- **Brano di partenza**
Danno da nascita indesiderata: risarcimento per mancato accertamento e omessa informazione di gravi malformazioni
La Cassazione con decisione del 7 aprile 2016 si è espressa su una controversia di grande attualità: il danno da nascita indesiderata.
Nel caso di specie i genitori di una bambina nata con gravi malformazioni, avevano adito le vie legali per ottenere il risarcimento del danno patito sia dalla nascitura che da loro stessi per responsabilità del personale medico della struttura sanitaria a cui si erano affidati per il mancato accertamento e l’omessa informazione delle gravi malformazioni della nascitura impedendo così loro l’esercizio del diritto di interrompere la gravidanza.
In primo e secondo grado i giudici avevano accolto la richiesta dei genitori ritenendo che l’ospedale di Roma ed i medici curanti a cui i ricorrenti si erano affidati fossero stati inadempienti rispetto alla prestazione dovuta in quanto, attraverso gli esami effettuati, avrebbero dovuto accorgersi, e quindi informare la famiglia, delle gravi condizioni di salute dalla bambina concepita permettendo così alla madre di esercitare il suo diritto ad interrompere la gravidanza, diritto di cui avrebbe certamente usufruito in considerazione delle gravi condizioni della figlia e il suo ricorso a continui controlli ecografici, sintomo di grande interesse per la salute della nascitura.
Nonostante il giudizio a loro sfavorevole nei primi due gradi di giudizio, l’ospedale e i medici curanti hanno portato la questione davanti alla Cassazione presentando sette motivi di ricorso i quali vengono totalmente rigettati.
Il settimo motivo è quello che più interessa in questa sede. I ricorrenti denunciano la violazione e falsa applicazione dell’art. 112 del codice di procedura civile e dell’articolo 2236 del codice civile che prevedono rispettivamente che “il giudice deve pronunciarsi su tutta la domanda e non oltre i limiti della stessa” e che “se la prestazione implica la soluzione di problemi tecnici di speciale difficoltà, il prestatore d’opera non risponde dei danni, se non in caso di dolo colpa grave”.

- **Voci estratte**
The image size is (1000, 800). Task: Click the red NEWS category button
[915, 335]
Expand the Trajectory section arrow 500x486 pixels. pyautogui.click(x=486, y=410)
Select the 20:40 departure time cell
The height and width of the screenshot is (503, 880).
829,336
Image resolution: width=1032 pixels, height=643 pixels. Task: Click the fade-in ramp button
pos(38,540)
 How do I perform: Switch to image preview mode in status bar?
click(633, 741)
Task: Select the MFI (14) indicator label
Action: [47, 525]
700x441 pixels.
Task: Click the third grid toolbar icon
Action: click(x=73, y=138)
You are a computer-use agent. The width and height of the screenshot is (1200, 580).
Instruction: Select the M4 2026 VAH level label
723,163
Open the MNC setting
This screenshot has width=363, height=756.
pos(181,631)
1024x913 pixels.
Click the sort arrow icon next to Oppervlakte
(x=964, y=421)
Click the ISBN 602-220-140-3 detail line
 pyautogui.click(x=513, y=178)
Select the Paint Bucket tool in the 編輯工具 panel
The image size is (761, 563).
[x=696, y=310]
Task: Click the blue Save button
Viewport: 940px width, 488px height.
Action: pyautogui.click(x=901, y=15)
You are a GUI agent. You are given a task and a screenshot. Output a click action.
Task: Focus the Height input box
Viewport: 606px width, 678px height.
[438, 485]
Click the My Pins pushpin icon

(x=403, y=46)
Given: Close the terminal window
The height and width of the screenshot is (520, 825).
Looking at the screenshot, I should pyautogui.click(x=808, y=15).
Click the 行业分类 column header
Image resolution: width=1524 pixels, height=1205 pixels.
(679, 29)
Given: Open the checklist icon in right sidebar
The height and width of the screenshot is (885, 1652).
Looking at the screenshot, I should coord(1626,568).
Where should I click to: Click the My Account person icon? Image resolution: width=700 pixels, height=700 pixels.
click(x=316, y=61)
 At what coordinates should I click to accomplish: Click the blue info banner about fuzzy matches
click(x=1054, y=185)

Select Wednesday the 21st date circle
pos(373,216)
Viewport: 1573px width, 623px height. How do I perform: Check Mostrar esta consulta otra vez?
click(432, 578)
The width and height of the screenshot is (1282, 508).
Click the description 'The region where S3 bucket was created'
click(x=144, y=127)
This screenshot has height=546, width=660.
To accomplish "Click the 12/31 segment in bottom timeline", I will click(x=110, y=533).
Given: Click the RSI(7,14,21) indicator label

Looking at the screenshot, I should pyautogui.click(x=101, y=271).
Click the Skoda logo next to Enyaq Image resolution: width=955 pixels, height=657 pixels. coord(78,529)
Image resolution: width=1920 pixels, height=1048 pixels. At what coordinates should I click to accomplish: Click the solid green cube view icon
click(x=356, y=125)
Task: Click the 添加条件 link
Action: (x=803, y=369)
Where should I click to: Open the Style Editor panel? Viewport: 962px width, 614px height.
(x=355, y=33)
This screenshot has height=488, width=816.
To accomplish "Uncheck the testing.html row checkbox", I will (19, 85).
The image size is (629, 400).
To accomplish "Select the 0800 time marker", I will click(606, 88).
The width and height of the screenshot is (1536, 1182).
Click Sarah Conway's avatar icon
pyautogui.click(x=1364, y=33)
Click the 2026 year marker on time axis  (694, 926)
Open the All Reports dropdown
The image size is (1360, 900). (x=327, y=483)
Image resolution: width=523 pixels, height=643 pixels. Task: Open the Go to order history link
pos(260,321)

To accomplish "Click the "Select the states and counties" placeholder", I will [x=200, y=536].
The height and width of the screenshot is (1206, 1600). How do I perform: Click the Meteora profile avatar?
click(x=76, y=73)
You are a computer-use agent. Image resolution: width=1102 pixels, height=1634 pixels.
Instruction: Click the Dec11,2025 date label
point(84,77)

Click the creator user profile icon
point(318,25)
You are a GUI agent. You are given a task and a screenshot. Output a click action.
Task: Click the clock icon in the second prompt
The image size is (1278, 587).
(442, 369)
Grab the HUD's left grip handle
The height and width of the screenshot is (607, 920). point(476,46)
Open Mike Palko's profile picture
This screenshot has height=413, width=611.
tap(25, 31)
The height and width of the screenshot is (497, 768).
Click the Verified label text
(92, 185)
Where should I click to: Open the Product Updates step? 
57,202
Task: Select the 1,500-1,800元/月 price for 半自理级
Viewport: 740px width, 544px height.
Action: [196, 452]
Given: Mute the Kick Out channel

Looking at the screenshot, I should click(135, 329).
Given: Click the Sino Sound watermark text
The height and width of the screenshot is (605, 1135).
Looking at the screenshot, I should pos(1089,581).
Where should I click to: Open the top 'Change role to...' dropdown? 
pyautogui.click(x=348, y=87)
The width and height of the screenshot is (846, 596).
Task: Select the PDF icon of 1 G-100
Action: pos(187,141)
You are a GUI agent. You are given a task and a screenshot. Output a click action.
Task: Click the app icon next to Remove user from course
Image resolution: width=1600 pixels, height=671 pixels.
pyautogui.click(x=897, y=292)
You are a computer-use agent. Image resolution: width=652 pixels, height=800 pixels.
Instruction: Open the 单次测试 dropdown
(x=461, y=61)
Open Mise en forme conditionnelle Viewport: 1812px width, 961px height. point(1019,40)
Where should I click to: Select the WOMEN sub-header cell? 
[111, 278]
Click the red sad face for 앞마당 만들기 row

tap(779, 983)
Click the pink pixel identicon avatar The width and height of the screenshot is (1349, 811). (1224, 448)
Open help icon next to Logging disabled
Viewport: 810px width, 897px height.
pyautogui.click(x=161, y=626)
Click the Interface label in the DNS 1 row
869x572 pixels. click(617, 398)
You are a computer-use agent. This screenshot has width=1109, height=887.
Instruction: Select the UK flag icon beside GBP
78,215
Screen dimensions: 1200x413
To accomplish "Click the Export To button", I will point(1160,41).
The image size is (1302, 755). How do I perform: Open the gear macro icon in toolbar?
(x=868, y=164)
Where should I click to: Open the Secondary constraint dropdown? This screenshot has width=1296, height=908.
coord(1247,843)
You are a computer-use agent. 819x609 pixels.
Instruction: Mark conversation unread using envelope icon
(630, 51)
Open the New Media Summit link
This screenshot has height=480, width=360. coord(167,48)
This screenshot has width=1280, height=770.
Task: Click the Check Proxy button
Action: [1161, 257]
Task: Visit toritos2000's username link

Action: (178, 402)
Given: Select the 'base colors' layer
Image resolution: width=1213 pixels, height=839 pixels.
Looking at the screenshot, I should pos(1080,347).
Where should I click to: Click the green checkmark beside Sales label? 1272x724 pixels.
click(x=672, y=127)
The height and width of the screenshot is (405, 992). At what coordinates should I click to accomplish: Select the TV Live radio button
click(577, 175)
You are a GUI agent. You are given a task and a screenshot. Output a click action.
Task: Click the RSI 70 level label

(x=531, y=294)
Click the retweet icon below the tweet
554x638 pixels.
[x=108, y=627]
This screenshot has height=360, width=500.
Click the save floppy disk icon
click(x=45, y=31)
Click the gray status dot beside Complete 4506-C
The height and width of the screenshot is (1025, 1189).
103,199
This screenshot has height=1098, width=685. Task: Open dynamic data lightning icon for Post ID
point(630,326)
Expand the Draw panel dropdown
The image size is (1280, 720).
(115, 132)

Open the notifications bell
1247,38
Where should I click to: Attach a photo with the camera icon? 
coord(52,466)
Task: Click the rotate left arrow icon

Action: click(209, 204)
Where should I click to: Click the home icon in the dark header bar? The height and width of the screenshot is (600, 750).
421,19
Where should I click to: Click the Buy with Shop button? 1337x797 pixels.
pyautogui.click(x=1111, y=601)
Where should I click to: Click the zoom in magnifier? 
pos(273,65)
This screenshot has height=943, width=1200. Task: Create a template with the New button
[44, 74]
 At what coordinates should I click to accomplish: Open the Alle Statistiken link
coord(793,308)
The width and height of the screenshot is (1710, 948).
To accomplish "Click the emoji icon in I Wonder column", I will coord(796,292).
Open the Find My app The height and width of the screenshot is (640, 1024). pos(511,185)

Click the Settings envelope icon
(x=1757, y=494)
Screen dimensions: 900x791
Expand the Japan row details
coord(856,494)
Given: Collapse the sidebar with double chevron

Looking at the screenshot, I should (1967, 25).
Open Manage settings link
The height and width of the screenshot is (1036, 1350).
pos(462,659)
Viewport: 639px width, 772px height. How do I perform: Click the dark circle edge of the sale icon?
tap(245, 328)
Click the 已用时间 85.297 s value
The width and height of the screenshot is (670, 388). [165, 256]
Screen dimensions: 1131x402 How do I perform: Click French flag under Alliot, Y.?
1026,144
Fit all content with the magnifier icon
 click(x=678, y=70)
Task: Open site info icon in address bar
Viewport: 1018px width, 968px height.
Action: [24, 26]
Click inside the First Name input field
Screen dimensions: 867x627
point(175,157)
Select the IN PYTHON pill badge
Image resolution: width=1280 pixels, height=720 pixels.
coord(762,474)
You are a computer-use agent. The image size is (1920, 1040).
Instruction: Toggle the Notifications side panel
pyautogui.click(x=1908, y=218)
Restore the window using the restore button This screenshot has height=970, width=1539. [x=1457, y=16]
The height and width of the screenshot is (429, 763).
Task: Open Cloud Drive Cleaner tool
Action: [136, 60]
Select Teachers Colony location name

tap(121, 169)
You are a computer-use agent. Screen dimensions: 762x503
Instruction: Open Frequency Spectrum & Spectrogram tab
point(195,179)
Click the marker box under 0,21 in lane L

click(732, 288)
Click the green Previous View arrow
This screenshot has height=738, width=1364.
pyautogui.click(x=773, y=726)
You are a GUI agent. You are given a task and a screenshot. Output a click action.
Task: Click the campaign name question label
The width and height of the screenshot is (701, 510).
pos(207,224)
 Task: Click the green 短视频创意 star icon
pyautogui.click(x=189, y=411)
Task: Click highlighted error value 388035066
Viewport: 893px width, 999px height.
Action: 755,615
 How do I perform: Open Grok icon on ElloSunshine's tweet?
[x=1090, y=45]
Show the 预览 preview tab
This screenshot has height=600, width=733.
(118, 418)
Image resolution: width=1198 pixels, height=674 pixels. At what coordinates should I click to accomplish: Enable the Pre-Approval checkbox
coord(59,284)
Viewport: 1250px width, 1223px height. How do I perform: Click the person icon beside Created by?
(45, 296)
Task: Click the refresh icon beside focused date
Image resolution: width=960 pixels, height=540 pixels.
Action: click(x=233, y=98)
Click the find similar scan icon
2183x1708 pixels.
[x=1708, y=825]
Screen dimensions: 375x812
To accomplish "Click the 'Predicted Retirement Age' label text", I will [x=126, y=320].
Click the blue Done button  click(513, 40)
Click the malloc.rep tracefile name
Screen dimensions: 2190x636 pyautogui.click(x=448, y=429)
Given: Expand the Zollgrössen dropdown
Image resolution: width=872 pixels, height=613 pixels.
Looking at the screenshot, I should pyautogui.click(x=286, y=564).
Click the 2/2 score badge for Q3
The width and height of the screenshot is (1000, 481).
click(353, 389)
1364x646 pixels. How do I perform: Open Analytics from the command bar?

- **Esercizi da svolgere**
1. Rispondi a queste domande basandoti sul brano sul danno da nascita indesiderata, segnando le risposte con le stesse lettere.
(a) In quale data si è espressa la Cassazione?
(b) In quale città si trova l'ospedale a cui si erano affidati i genitori?
(c) Quanti motivi di ricorso hanno presentato l'ospedale e i medici curanti davanti alla Cassazione?
2. Ricopia senza alcuna modifica il passo del brano sul danno da nascita indesiderata che parte dalle parole "Danno da nascita indesiderata: risarcimento" e si ferma dopo le parole "interrompere la gravidanza.".
3. Prosegui il brano sul danno da nascita indesiderata a partire dall'ultima frase riportata.
Le voci sono un materiale distinto dal brano sul danno da nascita indesiderata.

- **Risposte per esercizio**
1.
(a) Il 7 aprile 2016.
(b) A Roma.
(c) Sette.

2.
Danno da nascita indesiderata: risarcimento per mancato accertamento e omessa informazione di gravi malformazioni
La Cassazione con decisione del 7 aprile 2016 si è espressa su una controversia di grande attualità: il danno da nascita indesiderata.
Nel caso di specie i genitori di una bambina nata con gravi malformazioni, avevano adito le vie legali per ottenere il risarcimento del danno patito sia dalla nascitura che da loro stessi per responsabilità del personale medico della struttura sanitaria a cui si erano affidati per il mancato accertamento e l’omessa informazione delle gravi malformazioni della nascitura impedendo così loro l’esercizio del diritto di interrompere la gravidanza.

3.
Secondo i ricorrenti, i giudici di entrambi i gradi di giudizio non si sono pronunciati sull’eccezione da loro avanzata secondo cui la prestazione pretesa dai medici curanti era di obiettiva difficoltà tecnica tale che la mancata diagnosi della malformazione della nascitura non può essere ricondotta a dolo o colpa grave degli addetti.
La Cassazione, aderendo alla decisione presa in sede di Appello, rigetta anche questo motivo di ricorso sulla base del fatto che dalle consulenze mediche sia d’ufficio che di parte emerge la negligenza degli operatori sanitari sotto due profili.
Innanzitutto si sono resi negligenti nel momento in cui, attorno alla ventesima settimana di gravidanza, hanno attestato il normale sviluppo del feto, in assenza di uno studio morfologico, unicamente sulla base di esami ecografici inidonei ad escludere anomalie del sistema nervoso centrale da cui poi la nascitura è risultata affetta.
In secondo luogo con riguardo agli esami eseguiti successivamente, in particolare nella trentesima e nella trentasettesima settimana, gli operatori sanitari si sono resi negligenti perché dalle immagini acquisite dagli esami ecografici era assolutamente rilevabile la presenza di malformazioni.
Ciò considerato la Corte di Cassazione ha respinto il ricorso dell’ospedale di Roma a cui si erano rivolti i genitori della neonata condannandolo al risarcimento del danno provocato alla bambina e ai genitori.